Michael Bloomberg Experts Discuss Why He’d Be an Awful Candidate

Potential third-party presidential candidate Michael Bloomberg turned 74 on Saturday, and if he wasn’t using the occasion to reflect on his mortality and legacy, others were doing so for him.
“He’s not going to run for president when he’s 78, so this is it. This is his last chance,” says Joyce Purnick, a former New York Times editor and columnist and the author of Mike Bloomberg: Money, Power, Politics. “I think he really needs to think about how he wants to go out, in terms of his last act in public life.”
For those who have spent years studying and reporting on the financier, philanthropist and three-term New York mayor, the news a few weeks ago that Bloomberg is contemplating a presidential run hardly came as a shock. “I kind of rolled my eyes,” says Julian Brash, a professor at Montclair State University and the author of Bloomberg’s New York: Class and Governance in the Luxury City. “I think he’s about ten years off the mark in terms of capturing the popular mood and taking advantage of the things that made him a strong political figure.”
If he does decide to run, both Purnick and Brash agree Bloomberg has a tough road ahead — a much tougher road than he would have had in 2008, if he’d followed through on his threat to run then.
There are a number of reasons why the particular chemistry of this election cycle is inhospitable to a candidate like Bloomberg.

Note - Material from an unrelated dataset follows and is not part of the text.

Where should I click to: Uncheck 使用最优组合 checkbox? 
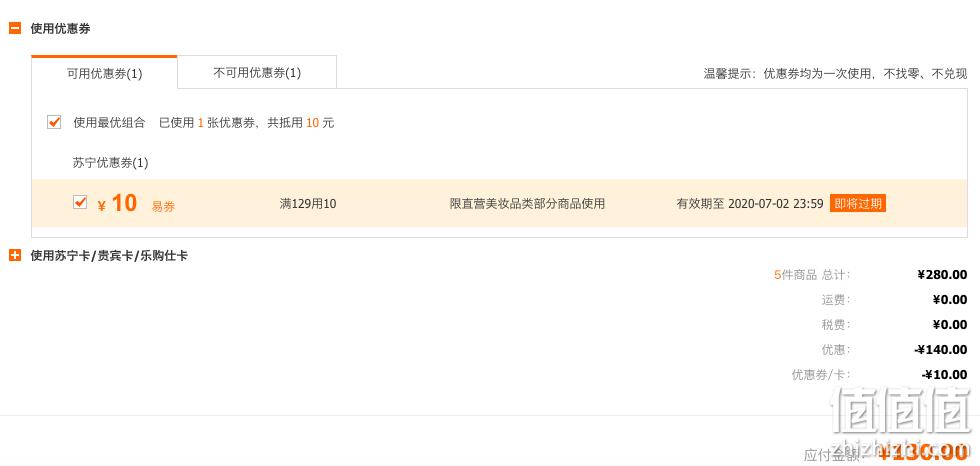(54, 122)
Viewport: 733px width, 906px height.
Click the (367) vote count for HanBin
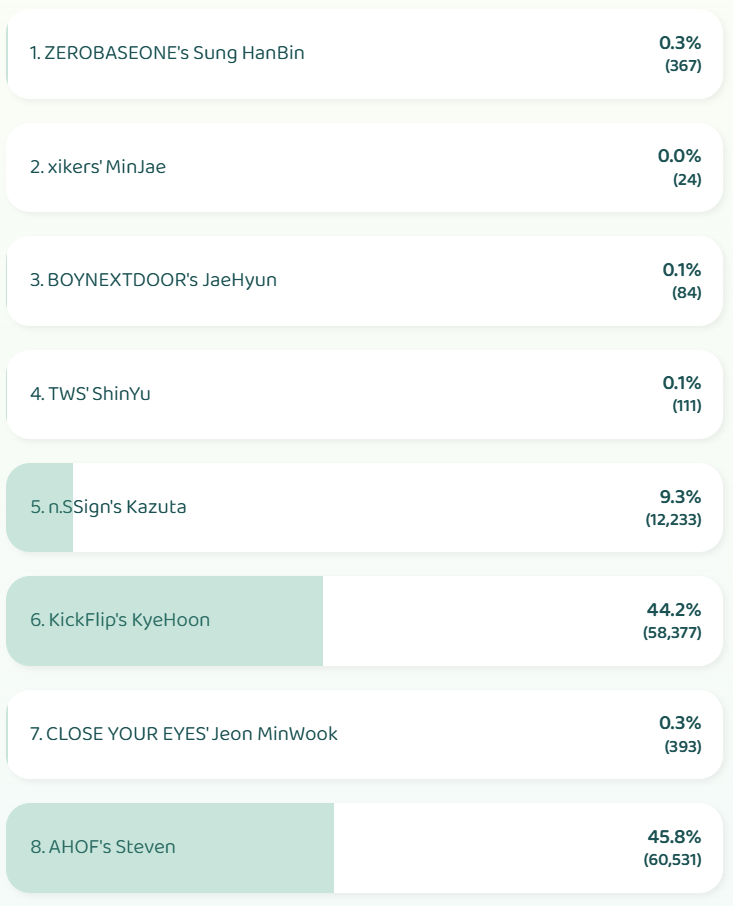[x=683, y=65]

With the two leading Democratic candidates having spent significant time addressing issues like police brutality and mass incarceration that disproportionately affect the black community, Bloomberg’s legacy as the chief proponent of stop-and-frisk would not help him attract voters who believe Black Lives Matter. His investments in anti-gun-violence legislation through his nonprofit, Everytown for Gun Safety, and investigative website The Trace would make him unpalatable to voters who care deeply about the Second Amendment. And libertarians and Middle-American voters alike would take umbrage at the notion of President Bloomberg coming to take away their Big Gulps.